La fin de l’année 2016 a fait grincer des dents ceux qui croyaient à des lendemains plus intègres. Il y a d’abord eu, le 10 novembre, la remise aux députés, par le ministre de l’Économie numérique, de 130 tablettes offertes par le groupe chinois Huawei Technologies, auquel a été confiée la construction du réseau de fibre optique depuis la frontière ghanéenne jusqu’à Ouagadougou, un marché de plus de 4,8 milliards de F CFA (7,3 millions d’euros) – financé par la Banque mondiale.

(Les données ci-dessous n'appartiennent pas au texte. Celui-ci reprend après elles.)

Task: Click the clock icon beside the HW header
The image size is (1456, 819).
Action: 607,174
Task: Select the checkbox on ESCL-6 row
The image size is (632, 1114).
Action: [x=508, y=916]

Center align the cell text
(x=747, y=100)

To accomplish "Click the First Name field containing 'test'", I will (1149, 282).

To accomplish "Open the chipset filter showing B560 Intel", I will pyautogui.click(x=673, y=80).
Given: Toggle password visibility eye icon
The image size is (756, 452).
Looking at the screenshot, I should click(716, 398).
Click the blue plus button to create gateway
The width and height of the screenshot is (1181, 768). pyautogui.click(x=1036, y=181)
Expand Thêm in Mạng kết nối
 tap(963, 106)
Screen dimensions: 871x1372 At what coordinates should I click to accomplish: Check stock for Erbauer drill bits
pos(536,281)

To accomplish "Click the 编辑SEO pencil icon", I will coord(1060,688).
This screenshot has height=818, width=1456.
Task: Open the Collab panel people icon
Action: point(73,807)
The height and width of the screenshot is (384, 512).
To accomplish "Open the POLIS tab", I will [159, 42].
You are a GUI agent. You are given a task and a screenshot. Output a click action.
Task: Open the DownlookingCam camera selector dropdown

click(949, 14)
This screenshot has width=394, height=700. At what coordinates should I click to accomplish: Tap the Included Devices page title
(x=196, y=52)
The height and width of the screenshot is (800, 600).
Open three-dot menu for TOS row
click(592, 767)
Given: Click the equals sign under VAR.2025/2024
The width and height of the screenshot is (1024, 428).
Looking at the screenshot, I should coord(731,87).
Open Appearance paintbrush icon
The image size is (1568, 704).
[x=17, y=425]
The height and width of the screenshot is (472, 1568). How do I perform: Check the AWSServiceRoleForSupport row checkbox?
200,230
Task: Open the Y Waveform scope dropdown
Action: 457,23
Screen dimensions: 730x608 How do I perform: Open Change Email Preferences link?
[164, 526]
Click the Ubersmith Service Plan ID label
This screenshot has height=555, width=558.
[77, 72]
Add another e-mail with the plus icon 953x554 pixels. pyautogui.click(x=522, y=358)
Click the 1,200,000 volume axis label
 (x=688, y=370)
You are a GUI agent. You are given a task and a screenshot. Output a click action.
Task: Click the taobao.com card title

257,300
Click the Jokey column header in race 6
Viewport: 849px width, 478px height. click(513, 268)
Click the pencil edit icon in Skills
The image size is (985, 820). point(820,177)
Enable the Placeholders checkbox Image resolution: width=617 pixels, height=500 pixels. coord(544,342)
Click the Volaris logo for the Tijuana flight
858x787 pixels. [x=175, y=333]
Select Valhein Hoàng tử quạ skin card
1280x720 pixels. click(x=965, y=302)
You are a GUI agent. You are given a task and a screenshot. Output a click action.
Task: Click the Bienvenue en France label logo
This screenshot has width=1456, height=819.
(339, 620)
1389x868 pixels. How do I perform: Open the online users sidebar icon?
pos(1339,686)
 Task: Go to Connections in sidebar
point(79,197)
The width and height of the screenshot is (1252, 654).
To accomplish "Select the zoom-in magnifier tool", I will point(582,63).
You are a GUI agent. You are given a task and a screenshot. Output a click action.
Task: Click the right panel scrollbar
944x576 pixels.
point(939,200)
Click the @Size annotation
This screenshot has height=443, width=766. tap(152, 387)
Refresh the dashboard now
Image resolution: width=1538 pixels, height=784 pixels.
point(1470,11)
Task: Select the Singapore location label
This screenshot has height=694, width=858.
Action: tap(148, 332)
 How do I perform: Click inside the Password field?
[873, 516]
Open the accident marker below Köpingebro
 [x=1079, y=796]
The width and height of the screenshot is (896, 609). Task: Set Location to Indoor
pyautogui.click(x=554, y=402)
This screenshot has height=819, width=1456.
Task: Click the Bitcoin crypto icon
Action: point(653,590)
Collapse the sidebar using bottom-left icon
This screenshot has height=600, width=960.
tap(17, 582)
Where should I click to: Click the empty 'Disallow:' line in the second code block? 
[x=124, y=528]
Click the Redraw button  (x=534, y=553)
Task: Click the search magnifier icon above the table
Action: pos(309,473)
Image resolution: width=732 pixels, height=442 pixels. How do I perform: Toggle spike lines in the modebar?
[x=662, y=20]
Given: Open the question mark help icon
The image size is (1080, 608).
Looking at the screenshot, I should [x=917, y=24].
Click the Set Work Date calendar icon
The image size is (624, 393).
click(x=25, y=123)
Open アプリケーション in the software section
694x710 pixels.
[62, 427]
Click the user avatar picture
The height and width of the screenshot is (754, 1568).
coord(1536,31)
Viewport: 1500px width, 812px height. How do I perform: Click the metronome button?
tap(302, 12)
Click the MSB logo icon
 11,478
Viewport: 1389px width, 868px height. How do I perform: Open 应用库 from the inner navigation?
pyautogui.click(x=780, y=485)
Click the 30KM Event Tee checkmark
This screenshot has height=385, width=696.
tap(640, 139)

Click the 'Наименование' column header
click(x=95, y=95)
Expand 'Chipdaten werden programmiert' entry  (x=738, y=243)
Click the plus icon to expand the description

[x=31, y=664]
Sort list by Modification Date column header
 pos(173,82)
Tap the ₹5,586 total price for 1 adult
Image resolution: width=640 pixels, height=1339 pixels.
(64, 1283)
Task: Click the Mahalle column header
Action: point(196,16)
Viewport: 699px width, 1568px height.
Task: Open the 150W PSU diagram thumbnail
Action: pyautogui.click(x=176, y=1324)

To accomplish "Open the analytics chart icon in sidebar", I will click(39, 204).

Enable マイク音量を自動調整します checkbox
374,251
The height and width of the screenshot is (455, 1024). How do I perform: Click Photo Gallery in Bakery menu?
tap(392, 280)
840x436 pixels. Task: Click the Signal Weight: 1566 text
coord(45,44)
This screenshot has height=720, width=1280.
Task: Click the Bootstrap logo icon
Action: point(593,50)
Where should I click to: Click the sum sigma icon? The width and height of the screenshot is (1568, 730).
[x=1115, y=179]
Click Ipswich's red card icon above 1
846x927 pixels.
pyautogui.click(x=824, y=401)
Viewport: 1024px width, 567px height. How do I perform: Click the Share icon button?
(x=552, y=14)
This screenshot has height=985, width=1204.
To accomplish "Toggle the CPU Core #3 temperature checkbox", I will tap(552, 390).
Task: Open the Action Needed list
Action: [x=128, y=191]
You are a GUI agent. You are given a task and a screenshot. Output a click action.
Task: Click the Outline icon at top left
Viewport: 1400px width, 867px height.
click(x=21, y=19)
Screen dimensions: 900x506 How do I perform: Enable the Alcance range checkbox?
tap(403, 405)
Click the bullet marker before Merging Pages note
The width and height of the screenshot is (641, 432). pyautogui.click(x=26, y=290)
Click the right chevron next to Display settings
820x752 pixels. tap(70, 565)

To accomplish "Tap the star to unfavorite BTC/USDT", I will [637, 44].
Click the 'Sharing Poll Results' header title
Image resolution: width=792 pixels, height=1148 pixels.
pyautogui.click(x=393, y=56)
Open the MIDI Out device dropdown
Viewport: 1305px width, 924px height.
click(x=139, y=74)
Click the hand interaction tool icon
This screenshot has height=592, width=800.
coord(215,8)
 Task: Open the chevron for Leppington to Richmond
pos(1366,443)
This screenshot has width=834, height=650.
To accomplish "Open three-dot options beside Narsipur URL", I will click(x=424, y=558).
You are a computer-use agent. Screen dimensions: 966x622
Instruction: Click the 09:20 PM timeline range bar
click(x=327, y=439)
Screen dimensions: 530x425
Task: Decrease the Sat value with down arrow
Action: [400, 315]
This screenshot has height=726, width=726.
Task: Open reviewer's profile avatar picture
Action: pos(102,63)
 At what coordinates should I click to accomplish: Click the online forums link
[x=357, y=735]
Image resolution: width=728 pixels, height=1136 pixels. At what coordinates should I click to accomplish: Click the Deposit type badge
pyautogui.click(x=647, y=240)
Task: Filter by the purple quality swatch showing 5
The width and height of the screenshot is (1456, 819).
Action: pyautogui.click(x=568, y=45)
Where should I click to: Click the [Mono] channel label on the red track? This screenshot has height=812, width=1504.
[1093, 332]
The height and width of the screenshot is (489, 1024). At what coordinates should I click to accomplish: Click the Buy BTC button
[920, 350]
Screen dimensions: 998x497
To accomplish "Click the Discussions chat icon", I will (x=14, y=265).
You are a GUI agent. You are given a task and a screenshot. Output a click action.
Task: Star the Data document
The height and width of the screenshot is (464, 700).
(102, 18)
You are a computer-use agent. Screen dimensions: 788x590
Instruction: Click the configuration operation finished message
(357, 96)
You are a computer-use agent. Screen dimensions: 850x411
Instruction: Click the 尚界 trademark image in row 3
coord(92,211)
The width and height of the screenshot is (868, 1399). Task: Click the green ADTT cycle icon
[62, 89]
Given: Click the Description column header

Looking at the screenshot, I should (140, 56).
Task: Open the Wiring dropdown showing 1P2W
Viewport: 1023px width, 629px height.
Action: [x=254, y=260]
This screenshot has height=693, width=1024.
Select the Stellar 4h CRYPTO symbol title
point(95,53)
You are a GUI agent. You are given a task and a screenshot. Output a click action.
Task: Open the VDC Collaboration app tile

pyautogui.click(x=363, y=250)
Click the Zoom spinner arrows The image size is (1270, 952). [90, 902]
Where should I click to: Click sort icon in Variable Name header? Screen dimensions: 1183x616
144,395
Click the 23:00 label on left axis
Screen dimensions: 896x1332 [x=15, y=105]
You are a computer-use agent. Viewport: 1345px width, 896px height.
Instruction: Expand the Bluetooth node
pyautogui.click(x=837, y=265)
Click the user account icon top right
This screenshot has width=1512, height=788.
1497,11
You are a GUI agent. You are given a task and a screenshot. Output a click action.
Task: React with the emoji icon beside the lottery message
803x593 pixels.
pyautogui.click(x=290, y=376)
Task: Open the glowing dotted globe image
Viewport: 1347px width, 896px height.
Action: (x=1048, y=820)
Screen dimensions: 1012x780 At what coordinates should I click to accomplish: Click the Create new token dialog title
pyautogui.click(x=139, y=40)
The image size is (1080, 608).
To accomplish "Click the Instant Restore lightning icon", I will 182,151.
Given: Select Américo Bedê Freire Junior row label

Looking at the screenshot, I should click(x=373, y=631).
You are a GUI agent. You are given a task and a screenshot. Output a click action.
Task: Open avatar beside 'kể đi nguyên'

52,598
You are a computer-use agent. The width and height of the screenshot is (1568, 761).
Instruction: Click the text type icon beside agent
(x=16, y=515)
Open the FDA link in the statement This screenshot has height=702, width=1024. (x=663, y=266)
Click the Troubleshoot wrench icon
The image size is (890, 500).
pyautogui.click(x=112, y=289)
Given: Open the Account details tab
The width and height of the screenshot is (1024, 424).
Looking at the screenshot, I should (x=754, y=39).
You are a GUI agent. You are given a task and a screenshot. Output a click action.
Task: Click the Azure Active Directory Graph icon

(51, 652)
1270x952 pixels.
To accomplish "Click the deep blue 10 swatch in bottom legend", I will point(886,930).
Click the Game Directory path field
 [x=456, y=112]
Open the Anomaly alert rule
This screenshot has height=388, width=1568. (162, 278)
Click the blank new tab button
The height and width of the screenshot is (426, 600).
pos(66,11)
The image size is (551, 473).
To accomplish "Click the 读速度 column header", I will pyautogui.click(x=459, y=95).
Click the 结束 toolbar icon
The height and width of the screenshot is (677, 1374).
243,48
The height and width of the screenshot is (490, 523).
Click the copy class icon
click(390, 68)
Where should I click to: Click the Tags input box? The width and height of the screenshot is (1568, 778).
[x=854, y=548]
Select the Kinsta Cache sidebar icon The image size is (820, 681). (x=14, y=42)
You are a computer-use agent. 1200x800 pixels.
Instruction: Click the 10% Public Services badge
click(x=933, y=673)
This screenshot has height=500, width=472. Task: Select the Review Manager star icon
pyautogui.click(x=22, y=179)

De nombreuses voix se sont élevées au sein de l’hémicycle et de la société civile pour dire que, à raison de 500 000 F CFA l’unité, ce don était contraire à la loi anticorruption votée sous la transition, qui interdit de recevoir un cadeau d’une valeur supérieure à 35 000 F CFA. Face au tollé suscité par cette affaire, le 5 décembre, les parlementaires ont décidé de restituer lesdites tablettes.
Le « plus rien ne sera comme avant » n’est valable que pour les autres ou dans les domaines autres que les avantages matériels
Le 27 du même mois, nouveau scandale lorsque les Burkinabè ont appris que chaque député avait reçu 1 million de F CFA en guise de prime de fin de session. Un avantage inscrit « dans la pratique parlementaire », selon l’Assemblée. Pourtant, à l’instar de nombreuses associations de la société civile, Le Balai citoyen a jugé cette gratification « indécente », dans un contexte marqué par la morosité économique : « Le “plus rien ne sera comme avant” n’est valable que pour les autres ou dans les domaines autres que les avantages matériels », s’est insurgée l’organisation.
Des progrès relatifs
Pourtant, le pays a progressé en matière de gestion des finances publiques, de même qu’en matière de transparence et de lutte contre la corruption. Il s’est d’ailleurs hissé en un an de la 76e à la 72e place sur 176 pays classés dans l’indice 2016 de perception de la corruption publié par Transparency International en janvier. Les résultats coïncident avec le renforcement de l’arsenal juridique, en particulier avec la loi du 3 mars 2015 sur la prévention et la répression de la corruption, l’élargissement des pouvoirs de l’Autorité supérieure de contrôle d’État et de lutte contre la corruption (ASCE-LC) et la volonté de renforcer l’indépendance de la magistrature.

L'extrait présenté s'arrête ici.